----- THE RECORDS

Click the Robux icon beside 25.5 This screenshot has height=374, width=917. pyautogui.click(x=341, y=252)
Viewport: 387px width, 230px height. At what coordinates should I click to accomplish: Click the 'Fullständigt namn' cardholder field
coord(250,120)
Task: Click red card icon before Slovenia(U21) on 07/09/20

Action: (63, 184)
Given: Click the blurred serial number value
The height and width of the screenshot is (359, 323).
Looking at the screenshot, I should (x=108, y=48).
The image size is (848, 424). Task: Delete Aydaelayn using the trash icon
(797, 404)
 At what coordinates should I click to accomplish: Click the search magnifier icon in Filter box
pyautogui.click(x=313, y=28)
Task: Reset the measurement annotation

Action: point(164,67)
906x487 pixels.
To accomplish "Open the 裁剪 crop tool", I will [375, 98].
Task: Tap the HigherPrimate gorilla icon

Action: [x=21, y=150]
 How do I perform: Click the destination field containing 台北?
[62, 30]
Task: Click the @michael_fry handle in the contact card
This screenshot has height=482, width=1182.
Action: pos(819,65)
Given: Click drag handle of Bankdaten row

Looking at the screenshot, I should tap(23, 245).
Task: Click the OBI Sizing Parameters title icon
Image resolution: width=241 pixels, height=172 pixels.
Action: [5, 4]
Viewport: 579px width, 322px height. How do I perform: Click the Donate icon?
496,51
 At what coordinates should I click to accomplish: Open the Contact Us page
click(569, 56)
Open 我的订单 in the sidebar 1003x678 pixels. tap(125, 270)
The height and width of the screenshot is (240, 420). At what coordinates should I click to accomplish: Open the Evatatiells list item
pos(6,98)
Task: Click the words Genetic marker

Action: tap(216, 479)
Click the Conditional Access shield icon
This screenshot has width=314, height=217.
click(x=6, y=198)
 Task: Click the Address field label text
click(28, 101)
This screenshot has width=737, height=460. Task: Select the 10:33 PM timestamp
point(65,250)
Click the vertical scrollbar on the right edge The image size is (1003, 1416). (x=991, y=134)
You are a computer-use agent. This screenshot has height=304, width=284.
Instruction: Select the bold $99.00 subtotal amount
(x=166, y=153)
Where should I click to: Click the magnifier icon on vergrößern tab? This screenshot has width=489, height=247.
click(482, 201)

----------

WHAT IS NEEDED -
Beginning from the line that contains "Image resolution: width=241", give each line again exactly, through the final line of the records.

ANSWER FOR THE TASK -
Image resolution: width=241 pixels, height=172 pixels.
Action: [5, 4]
Viewport: 579px width, 322px height. How do I perform: Click the Donate icon?
496,51
 At what coordinates should I click to accomplish: Open the Contact Us page
click(569, 56)
Open 我的订单 in the sidebar 1003x678 pixels. tap(125, 270)
The height and width of the screenshot is (240, 420). At what coordinates should I click to accomplish: Open the Evatatiells list item
pos(6,98)
Task: Click the words Genetic marker

Action: tap(216, 479)
Click the Conditional Access shield icon
This screenshot has width=314, height=217.
click(x=6, y=198)
 Task: Click the Address field label text
click(28, 101)
This screenshot has width=737, height=460. Task: Select the 10:33 PM timestamp
point(65,250)
Click the vertical scrollbar on the right edge The image size is (1003, 1416). (x=991, y=134)
You are a computer-use agent. This screenshot has height=304, width=284.
Instruction: Select the bold $99.00 subtotal amount
(x=166, y=153)
Where should I click to: Click the magnifier icon on vergrößern tab? This screenshot has width=489, height=247.
click(482, 201)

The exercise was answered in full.